* **PARTS OF THE EXERCISE**:
- A) List every property of silicon nitride that the passage on silicon nitride gives under the heading "Mechanical and Physical Properties."
- B) Using the passage on silicon nitride, explain in one to three sentences why the material stays stable in high-temperature, corrosive environments.
- C) Continue the passage on silicon nitride from the point where it stops.

Crystal Structure and Characteristics
Silicon nitride exists in two crystalline forms: α-Si3N4 and β-Si3N4, both belonging to the hexagonal crystal system.
α-Si3N4: forms granular crystals, typically generated at lower temperatures, with higher chemical reactivity that facilitates densification during sintering.
β-Si3N4: forms needle-like crystals, stable at higher temperatures. The strong Si-N covalent bonds in this phase endow silicon nitride with exceptional mechanical strength.
Mechanical and Physical Properties
Silicon nitride has a Mohs hardness of about 9, giving it outstanding wear resistance and the ability to withstand friction and abrasion, thereby extending service life. Its low density (approximately 3.2 g/cm³) offers significant advantages in lightweight design.
At high temperatures, silicon nitride’s surface rapidly forms a dense silicon dioxide (SiO₂) protective layer, which acts as a robust shield against further oxidation. This self-protective film ensures material stability even under high-temperature and corrosive environments.
In addition, Si3N4 demonstrates excellent electrical insulation, making it a promising material for use in electronic and semiconductor applications.
What are the properties of silicon nitride?

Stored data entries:
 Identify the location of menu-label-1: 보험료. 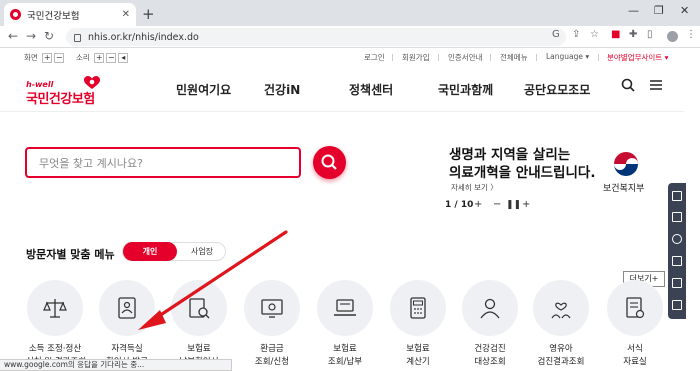
(345, 349).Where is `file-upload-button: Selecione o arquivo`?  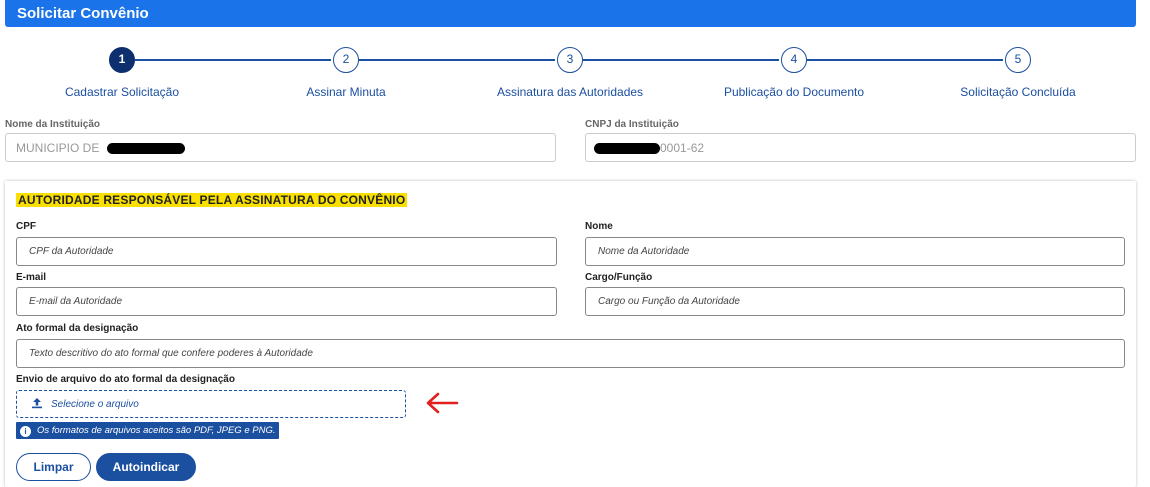 file-upload-button: Selecione o arquivo is located at coordinates (211, 404).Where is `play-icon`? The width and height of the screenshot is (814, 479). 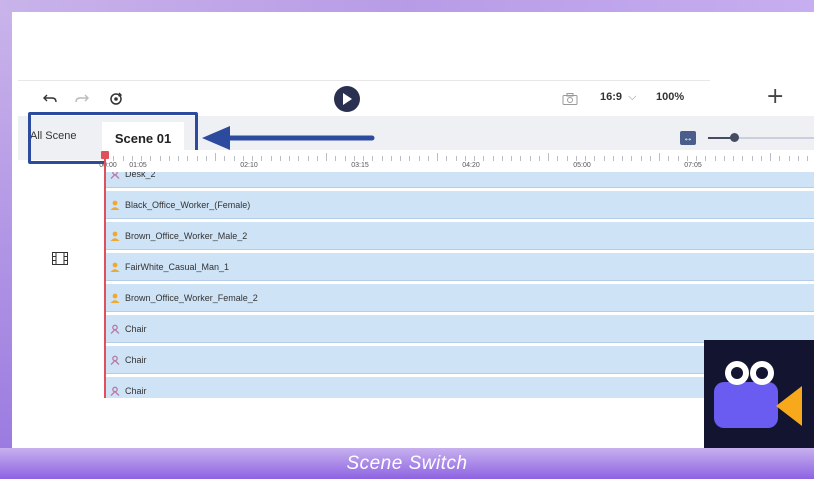
play-icon is located at coordinates (348, 99).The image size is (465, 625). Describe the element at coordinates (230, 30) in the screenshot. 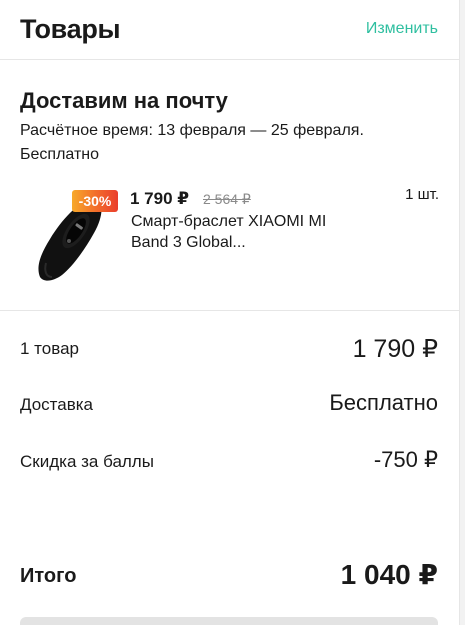

I see `goods-header: Товары Изменить` at that location.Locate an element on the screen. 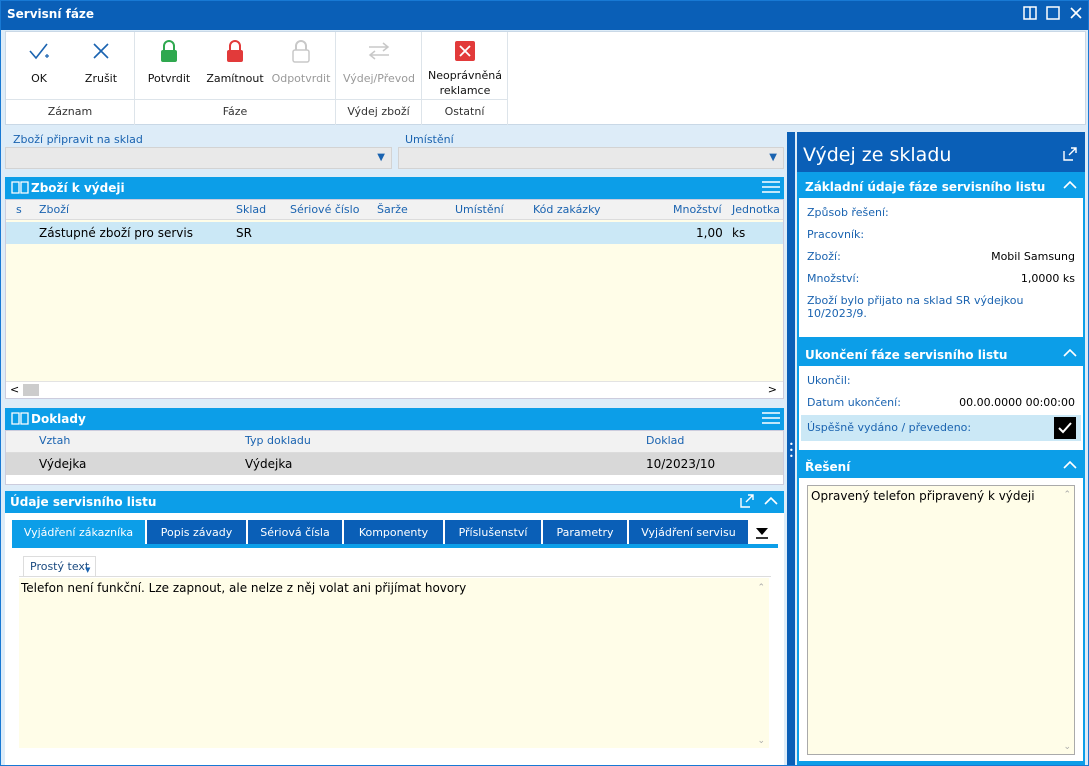  cell-goods: Zástupné zboží pro servis is located at coordinates (116, 233).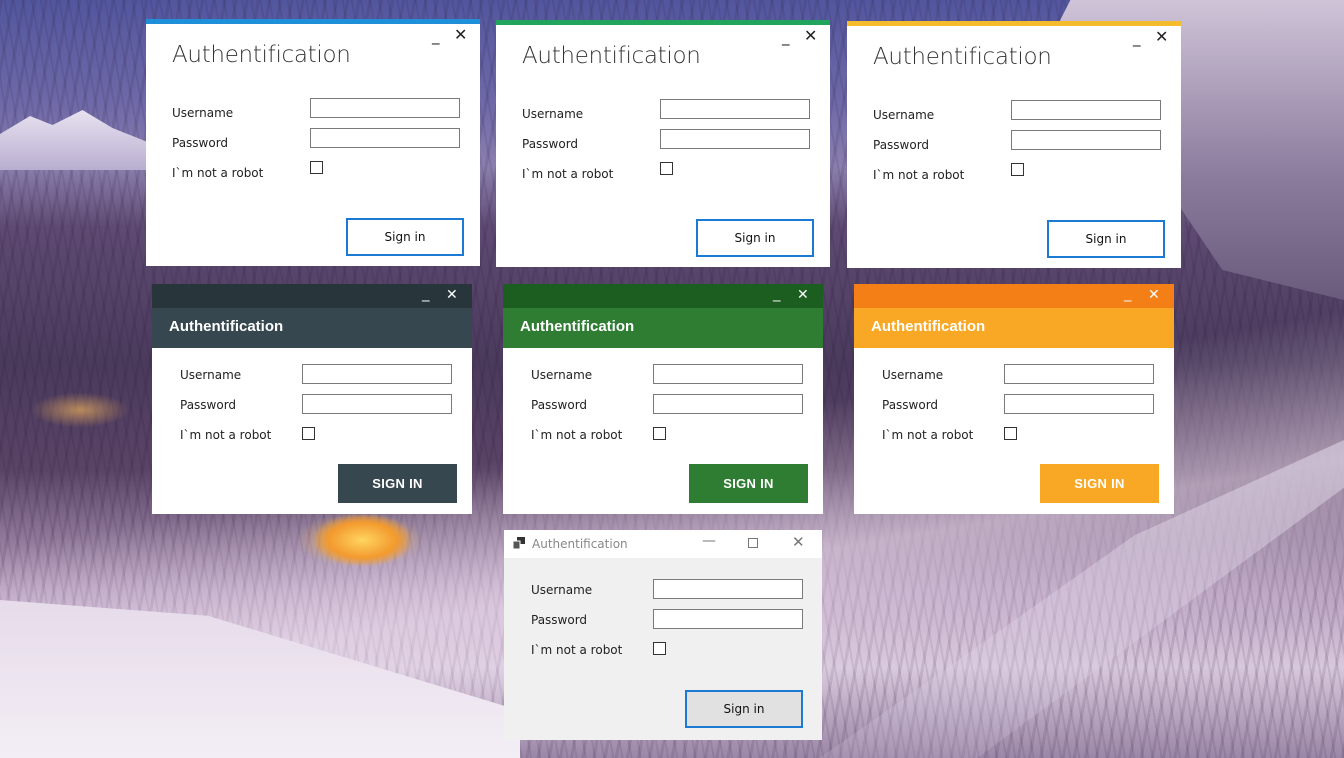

* **RESULTS FOR THE EXERCISE**:
- A)
- A Mohs hardness of about 9
- Outstanding wear resistance, with the ability to withstand friction and abrasion
- Low density of approximately 3.2 g/cm³
- A dense silicon dioxide (SiO₂) protective layer that forms rapidly on the surface at high temperatures and shields against further oxidation
- Excellent electrical insulation

- B) At high temperatures, a dense silicon dioxide (SiO₂) layer rapidly forms on the surface of silicon nitride. This self-protective film shields the material against further oxidation.

- C)
| Property | Typical Performance | Significance |
|---|---|---|
| Low Density | ~3.2 g/cm³ | Lighter than metals, ideal for weight-reduction structures |
| High Strength | Flexural strength about 800–1000 MPa | High load-bearing capacity, resistant to fracture |
| Thermal Conductivity | 20–90 W/m·K | Essential for heat dissipation in high-power devices |
| Thermal Stability & Shock Resistance | Maintains performance at elevated temperatures | Ensures stable operation in high-temperature environments |
| Electrical Insulation | High dielectric strength | Suitable for electronic component substrates |
| Corrosion & Oxidation Resistance | Stable in acid, alkali, and high-temperature oxidative atmospheres | Extends service life |
These properties make silicon nitride ceramics the material of choice in aerospace, new energy, semiconductors and high-end machinery.
Does HF etch silicon nitride?
As a high-hardness material, silicon nitride (Si3N4) requires specific chemical solutions for effective etching. In semiconductor fabrication, one chemical that engineers both “love and fear” is hydrofluoric acid (HF). Hydrofluoric acid can etch silicon nitride, producing silicon tetrafluoride (SiF4) and ammonium fluoride (NH4F) according to the following reaction:
Reaction Equation:
Si3N4 + 12 HF → 3 SiF4 + 4 NH4F
In this reaction, fluoride ions (F⁻) from HF combine with silicon atoms in Si₃N₄ to form soluble SiF₄, while nitrogen atoms react with hydrogen ions (H⁺) to form NH₄F.
The etching of Si3N4 by HF is a chemical corrosion process, and its rate depends on factors such as solution temperature, HF concentration, and mass transport efficiency. For instance, in semiconductor manufacturing, a buffered HF solution (BHF)—which typically contains ammonium fluoride—is commonly used to control the etching rate and maintain stable pH conditions.
What is silicon nitride used for?
Silicon nitride, as a new type of inorganic non-metallic material, is widely used in semiconductors, optoelectronics, aerospace, and other fields. Its specific applications include:
Materials Science:
Si3N4 is an excellent structural material, widely used in the production of ceramic tools, coating materials, bulletproof materials, and high-strength fibers.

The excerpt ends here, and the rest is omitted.